Before I wrap things up in my office today and prepare for tomorrow’s early flight, I’m sharing with you three things you can do to pre-empt an escalation with a customer. These tips will help you handle interactions to significantly minimize the chance of a customer becoming so incensed that they feel they have to talk to a supervisor.

1. Reflect Your Brand Promise

One of my clients is a furniture protection plan company. A point of upset for many of their customers is when they discover that the damage to their furniture is not covered under warranty. Customers get intensely agitated because they feel what they purchased is not the same as the service they receive. I encouraged agents in this company to reflect the brand promise in every interaction. I had them focus on explaining first what the protection plan covered and then quickly going over a few of its many benefits.
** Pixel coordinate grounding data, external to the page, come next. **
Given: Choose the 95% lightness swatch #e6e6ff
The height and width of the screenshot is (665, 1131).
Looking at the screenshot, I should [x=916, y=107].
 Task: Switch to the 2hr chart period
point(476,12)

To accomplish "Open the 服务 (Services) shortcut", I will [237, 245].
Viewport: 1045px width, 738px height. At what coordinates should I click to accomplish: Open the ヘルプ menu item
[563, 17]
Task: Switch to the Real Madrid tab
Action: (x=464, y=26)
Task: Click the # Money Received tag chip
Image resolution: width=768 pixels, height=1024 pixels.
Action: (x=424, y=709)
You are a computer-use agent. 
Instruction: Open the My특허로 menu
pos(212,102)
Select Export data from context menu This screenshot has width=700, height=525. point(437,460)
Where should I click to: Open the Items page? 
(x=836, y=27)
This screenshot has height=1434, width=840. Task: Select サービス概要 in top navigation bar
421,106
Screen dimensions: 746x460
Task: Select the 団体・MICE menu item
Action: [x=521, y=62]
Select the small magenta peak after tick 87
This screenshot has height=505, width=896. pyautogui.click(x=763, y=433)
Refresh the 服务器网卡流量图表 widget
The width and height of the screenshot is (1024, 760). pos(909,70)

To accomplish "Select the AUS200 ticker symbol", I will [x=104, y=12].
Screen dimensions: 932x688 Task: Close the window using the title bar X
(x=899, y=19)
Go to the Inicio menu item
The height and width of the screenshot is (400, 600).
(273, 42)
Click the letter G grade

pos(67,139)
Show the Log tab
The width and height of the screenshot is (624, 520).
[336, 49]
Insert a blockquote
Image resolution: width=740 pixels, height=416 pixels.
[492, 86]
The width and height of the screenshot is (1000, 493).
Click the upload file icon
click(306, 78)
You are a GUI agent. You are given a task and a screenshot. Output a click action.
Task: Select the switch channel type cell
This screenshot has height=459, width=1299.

Instead of merely telling the customer that their damage was not covered, I instructed agents to say something like,

“You have an excellent plan here. It covers such things as scratches and broken pieces. In this case, we do not cover discoloration of the leather, as fading is a natural occurrence that comes from body oils and usage. If anything else should come up, though, please give us a call, and we’ll be happy to look into things for you.”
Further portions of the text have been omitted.